Passage shown:
[Start of section]
-
It's that time of year here... temperatures begin cooling down quickly and often house guests of non-Human form begin making their way inside to warmer areas. In one of our bathrooms we have a small LED nightlight and the glow drew our little friend to construct a web to entrap small, unsuspecting insects navigating the rooms of our home. When I spotted this little spider, half the size of a pencil eraser, I noticed it had built a web in and around the back of the light. This little one was clever using the glow of the light to draw insects into its' web.
But what I noticed was the size of the shadow being cast by the little spider. It was at least four to five times the size of this little guy. I thought, "Would this big shadow scare off an unsuspecting catch just by the size of that shadow?" That got me thinking...
[End of section]
Data listing:
[Start of section]
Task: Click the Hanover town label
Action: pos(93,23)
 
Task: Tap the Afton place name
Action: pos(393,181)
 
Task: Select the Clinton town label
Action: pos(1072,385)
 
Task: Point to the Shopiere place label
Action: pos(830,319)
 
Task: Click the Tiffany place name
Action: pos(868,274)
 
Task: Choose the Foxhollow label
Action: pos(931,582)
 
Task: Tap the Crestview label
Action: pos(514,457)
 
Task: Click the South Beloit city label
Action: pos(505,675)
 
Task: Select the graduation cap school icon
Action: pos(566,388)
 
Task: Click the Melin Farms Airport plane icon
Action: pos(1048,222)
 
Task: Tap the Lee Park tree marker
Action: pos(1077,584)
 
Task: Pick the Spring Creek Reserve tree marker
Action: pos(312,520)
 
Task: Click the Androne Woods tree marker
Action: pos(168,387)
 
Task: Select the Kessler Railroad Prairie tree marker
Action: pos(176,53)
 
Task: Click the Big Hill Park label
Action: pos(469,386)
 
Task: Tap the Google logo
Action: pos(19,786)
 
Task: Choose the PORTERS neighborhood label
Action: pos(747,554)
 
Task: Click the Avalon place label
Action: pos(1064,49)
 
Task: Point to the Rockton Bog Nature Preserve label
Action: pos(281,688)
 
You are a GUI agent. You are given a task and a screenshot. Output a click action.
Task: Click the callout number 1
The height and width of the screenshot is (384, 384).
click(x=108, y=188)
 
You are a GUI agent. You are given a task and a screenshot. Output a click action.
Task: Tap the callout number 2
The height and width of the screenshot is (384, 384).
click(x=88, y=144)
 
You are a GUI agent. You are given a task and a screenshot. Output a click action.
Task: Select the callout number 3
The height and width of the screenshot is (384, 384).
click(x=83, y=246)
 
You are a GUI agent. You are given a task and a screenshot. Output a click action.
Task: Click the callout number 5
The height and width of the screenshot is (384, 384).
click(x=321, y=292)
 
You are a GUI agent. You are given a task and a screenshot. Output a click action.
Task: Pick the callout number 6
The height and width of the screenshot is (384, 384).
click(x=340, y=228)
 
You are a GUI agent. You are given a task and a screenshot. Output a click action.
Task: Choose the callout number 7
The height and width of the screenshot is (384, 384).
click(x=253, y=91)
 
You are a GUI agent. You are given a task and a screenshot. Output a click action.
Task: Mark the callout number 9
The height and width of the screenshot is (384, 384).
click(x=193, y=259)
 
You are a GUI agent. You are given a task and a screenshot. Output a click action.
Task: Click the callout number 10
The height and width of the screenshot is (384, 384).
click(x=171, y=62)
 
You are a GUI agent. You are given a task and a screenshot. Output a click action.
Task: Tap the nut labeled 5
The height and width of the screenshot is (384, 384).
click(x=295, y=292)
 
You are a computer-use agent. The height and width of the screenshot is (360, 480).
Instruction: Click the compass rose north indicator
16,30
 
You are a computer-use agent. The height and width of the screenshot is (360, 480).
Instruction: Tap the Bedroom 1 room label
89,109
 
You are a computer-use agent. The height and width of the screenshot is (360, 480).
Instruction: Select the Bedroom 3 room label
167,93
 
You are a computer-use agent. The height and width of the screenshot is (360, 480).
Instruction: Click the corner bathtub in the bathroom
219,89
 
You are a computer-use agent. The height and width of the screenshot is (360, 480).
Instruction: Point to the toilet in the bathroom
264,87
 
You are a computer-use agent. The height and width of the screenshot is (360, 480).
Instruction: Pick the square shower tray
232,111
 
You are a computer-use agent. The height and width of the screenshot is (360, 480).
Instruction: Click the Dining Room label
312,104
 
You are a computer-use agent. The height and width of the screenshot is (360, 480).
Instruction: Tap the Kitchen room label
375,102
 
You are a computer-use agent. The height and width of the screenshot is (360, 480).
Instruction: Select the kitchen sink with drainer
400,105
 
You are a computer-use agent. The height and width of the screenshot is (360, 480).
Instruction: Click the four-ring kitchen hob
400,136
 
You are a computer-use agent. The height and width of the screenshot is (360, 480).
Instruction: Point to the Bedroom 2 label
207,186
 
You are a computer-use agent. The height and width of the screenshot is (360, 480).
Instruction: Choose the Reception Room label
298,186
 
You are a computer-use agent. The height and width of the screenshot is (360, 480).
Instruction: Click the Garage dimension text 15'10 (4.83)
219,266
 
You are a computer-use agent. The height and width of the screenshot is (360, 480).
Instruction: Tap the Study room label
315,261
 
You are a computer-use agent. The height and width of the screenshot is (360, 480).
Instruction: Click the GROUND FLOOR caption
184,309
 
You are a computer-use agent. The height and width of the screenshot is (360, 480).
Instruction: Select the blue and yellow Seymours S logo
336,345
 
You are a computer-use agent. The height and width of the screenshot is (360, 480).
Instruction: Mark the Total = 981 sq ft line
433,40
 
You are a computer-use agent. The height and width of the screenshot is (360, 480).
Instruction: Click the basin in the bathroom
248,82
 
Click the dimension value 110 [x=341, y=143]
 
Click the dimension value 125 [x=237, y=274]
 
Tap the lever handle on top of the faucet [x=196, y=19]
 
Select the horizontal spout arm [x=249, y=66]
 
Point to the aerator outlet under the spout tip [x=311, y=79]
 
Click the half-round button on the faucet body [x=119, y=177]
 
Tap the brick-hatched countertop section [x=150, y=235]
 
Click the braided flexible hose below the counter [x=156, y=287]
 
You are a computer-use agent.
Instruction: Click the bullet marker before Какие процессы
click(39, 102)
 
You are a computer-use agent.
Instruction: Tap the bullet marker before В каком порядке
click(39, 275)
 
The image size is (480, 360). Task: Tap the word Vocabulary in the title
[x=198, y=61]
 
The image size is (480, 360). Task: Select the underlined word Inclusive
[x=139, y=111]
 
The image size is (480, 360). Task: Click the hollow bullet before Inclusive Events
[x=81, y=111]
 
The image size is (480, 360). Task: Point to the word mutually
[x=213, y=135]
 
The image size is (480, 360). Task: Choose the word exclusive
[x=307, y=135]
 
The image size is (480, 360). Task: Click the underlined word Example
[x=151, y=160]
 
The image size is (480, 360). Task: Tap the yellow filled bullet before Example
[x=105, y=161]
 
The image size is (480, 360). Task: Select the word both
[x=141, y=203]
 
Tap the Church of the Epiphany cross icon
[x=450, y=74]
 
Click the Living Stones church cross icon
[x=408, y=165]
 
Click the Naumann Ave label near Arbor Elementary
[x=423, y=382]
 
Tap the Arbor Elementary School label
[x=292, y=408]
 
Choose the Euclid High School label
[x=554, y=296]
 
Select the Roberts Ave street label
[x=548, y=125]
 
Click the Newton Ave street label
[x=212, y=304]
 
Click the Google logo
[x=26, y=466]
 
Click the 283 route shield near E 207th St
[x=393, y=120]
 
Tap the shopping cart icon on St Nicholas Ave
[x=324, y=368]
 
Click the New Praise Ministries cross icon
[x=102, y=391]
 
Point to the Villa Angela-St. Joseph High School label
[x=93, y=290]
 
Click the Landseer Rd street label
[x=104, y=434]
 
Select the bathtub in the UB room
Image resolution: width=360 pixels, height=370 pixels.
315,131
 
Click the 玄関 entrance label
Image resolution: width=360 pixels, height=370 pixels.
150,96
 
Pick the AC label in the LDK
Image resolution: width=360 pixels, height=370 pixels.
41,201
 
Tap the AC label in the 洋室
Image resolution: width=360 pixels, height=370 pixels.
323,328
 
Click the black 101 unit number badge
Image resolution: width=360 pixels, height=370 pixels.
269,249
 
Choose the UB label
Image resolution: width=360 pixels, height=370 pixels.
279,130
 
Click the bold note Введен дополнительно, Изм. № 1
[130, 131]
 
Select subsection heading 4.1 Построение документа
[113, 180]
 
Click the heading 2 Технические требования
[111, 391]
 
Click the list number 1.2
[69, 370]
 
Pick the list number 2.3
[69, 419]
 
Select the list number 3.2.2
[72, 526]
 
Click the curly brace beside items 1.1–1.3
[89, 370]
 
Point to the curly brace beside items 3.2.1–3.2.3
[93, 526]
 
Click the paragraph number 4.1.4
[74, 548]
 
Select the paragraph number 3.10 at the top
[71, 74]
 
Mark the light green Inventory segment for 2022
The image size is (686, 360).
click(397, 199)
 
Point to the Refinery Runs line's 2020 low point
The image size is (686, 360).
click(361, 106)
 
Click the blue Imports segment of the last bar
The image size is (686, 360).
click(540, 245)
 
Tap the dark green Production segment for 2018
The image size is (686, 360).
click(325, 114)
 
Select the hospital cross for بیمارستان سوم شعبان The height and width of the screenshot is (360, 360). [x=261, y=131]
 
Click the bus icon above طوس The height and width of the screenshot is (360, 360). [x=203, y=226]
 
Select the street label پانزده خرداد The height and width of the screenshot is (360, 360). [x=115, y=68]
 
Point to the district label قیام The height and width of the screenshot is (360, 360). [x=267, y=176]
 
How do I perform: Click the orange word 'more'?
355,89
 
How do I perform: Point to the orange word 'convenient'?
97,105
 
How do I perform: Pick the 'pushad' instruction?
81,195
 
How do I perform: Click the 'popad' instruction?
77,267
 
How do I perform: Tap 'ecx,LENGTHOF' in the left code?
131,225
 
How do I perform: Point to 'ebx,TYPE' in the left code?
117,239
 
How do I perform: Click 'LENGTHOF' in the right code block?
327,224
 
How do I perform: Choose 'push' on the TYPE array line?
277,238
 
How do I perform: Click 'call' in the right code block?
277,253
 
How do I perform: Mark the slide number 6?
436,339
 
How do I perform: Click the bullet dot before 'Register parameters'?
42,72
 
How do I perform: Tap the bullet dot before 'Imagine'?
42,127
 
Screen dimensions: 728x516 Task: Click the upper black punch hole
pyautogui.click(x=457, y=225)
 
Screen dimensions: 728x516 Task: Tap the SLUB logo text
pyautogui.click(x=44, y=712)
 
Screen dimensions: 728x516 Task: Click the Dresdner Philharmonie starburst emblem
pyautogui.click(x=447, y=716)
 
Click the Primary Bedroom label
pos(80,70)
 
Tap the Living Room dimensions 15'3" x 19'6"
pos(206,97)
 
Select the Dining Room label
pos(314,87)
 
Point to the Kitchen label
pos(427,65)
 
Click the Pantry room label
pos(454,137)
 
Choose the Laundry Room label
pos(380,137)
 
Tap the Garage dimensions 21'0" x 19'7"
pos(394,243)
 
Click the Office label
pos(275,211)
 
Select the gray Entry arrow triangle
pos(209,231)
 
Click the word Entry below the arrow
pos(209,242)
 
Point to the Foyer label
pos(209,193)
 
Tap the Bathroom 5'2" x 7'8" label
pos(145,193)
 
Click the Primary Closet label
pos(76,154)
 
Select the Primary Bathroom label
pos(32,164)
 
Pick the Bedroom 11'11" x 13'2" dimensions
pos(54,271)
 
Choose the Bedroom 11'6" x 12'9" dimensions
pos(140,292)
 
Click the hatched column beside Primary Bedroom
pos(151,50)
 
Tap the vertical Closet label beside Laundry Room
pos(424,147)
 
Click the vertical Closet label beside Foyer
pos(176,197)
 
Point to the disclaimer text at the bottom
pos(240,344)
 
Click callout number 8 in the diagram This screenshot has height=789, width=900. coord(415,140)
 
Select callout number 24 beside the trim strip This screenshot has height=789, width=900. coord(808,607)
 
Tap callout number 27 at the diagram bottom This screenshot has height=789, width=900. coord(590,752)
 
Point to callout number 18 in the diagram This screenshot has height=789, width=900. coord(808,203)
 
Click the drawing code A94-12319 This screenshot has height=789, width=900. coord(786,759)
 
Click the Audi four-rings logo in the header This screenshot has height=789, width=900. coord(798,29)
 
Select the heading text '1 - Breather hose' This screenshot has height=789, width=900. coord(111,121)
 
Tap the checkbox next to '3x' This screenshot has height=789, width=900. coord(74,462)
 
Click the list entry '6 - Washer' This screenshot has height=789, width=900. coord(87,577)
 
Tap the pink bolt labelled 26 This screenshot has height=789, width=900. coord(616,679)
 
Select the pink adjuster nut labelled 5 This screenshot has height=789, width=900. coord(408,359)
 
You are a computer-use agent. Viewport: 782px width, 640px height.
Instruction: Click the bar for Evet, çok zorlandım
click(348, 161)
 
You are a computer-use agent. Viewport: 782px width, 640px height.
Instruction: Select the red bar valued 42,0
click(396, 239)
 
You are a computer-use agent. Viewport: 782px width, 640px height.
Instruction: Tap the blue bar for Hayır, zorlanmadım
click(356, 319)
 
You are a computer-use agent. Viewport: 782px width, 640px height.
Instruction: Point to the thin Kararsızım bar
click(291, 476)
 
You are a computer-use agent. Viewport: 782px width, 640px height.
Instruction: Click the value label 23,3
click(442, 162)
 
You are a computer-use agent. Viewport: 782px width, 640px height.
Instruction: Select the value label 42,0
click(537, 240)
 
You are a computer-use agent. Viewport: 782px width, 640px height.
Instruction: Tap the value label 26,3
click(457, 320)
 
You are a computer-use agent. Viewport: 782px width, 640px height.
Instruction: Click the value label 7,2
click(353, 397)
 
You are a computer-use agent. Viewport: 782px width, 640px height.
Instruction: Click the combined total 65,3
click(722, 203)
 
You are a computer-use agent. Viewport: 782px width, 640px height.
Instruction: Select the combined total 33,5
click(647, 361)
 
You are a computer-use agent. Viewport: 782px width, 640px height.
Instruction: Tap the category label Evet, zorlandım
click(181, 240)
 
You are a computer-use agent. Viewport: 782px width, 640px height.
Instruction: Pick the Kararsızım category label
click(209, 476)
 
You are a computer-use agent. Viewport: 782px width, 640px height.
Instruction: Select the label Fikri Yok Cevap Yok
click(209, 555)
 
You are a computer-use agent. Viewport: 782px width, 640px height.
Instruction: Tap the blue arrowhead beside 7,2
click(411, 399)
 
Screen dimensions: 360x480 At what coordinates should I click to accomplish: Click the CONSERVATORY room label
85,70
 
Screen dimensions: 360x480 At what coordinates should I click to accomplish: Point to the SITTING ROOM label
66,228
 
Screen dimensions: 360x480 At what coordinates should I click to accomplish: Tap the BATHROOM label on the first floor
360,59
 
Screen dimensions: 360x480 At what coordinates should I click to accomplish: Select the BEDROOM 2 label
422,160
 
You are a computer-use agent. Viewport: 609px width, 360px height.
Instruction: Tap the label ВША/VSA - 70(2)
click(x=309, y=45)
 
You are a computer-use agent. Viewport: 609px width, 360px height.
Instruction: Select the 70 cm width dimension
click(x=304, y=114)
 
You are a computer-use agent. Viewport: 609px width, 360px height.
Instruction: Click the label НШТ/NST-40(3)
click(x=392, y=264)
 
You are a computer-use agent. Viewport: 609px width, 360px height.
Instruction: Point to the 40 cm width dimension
[End of section]
What is required: Could you retype the spider passage, starting at the words "But what I noticed" and stopping after "got me thinking..."?

Exercise response:
But what I noticed was the size of the shadow being cast by the little spider. It was at least four to five times the size of this little guy. I thought, "Would this big shadow scare off an unsuspecting catch just by the size of that shadow?" That got me thinking...